Niemand personifizierte Werders Willensleistung besser als Aaron Hunt. Der 21-Jährige hatte seit Mai kein Spiel mehr bestritten, erst seit einer Woche trainiert er wieder mit der Mannschaft – gegen Real stand er in der Startelf. „Er hat ein tolles Spiel geleistet“, sagte Schaaf. „Am Anfang hatte er noch das eine oder andere Missverständnis.“ Ehrlicherweise hätte Schaaf zugeben müssen, dass bei Hunt zuerst gar nichts funktionierte, ihm fehlte alles: das Gefühl für den Zweikampf, die Übersicht, das Timing; seine Zuspiele hatten weder die nötige Schärfe noch die richtige Länge. Nach zehn Minuten wurde Hunt für ein Foul an der Mittellinie verwarnt, als einziger Bremer überhaupt, nach einer Viertelstunde resultierte aus seinem Ballverlust der Ausgleich zum 1:1. „Aber er hat nie aufgehört, seinen Weg zu gehen“, sagte Schaaf. Das war durchaus wörtlich zu nehmen. Hunt lief wie ein Besessener, und er wurde belohnt: mit seinem ersten Tor in der Champions League.

- Aufgeführte Einträge:

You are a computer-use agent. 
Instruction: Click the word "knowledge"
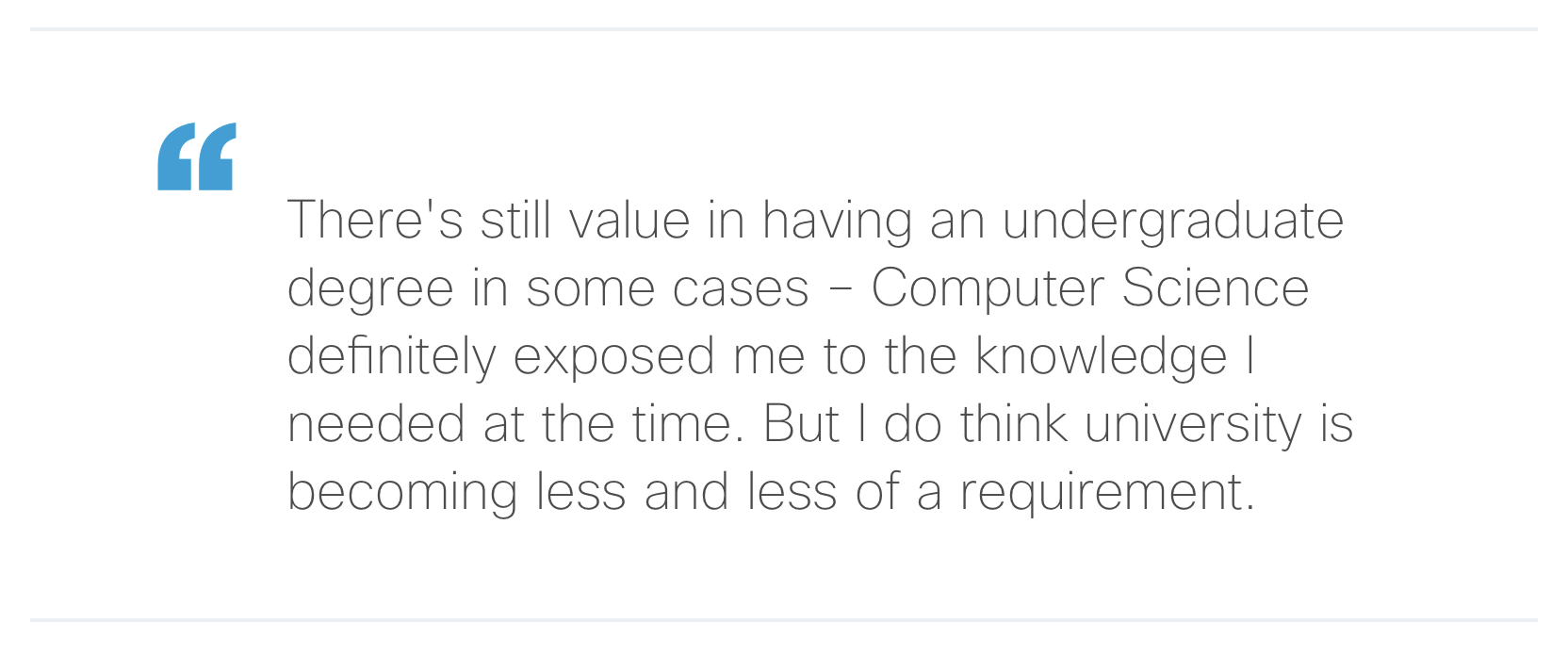click(x=1101, y=357)
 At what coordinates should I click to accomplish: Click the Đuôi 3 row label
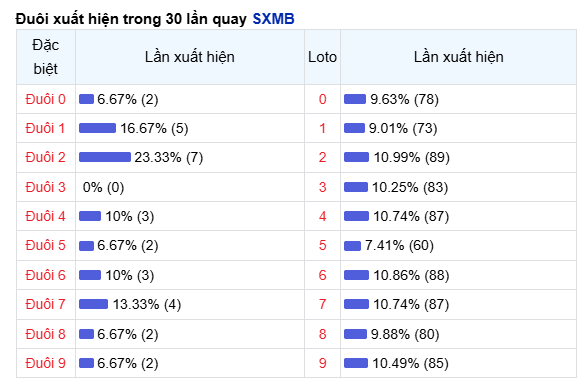click(45, 187)
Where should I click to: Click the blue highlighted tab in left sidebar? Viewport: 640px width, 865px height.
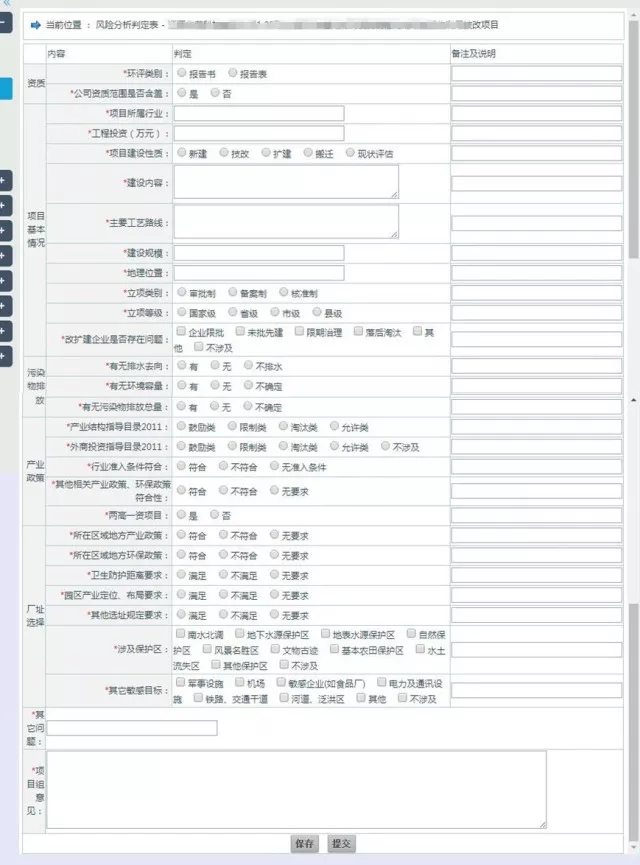pos(5,87)
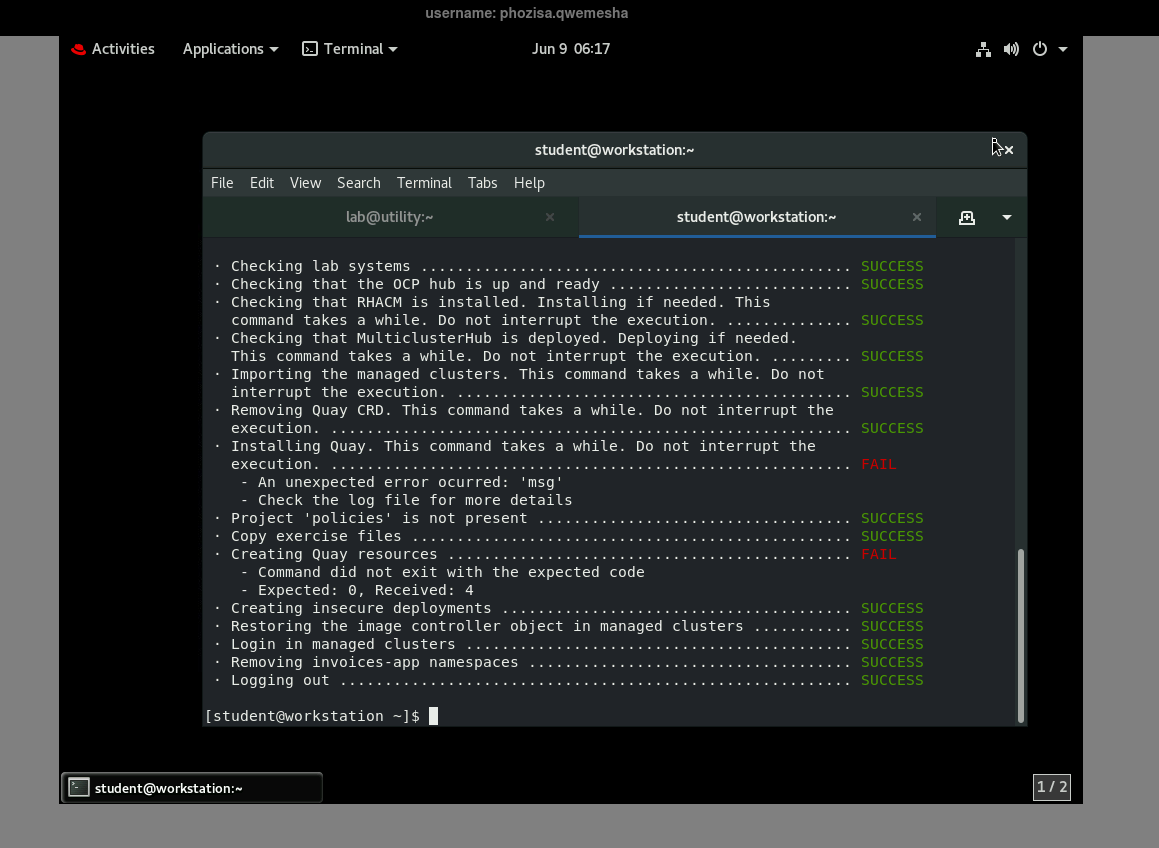1159x848 pixels.
Task: Click the Activities button
Action: pyautogui.click(x=113, y=49)
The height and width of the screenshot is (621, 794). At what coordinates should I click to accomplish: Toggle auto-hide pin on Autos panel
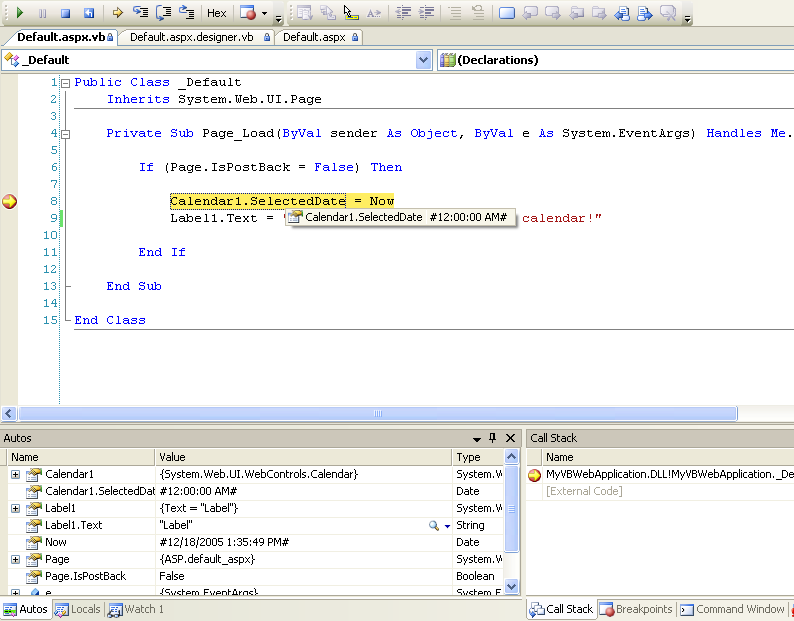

- Kurzauftrag:
Wofür wurde Hunt laut dem Text über Aaron Hunt nach zehn Minuten verwarnt?

- Vollständige Antwort:
Für ein Foul an der Mittellinie.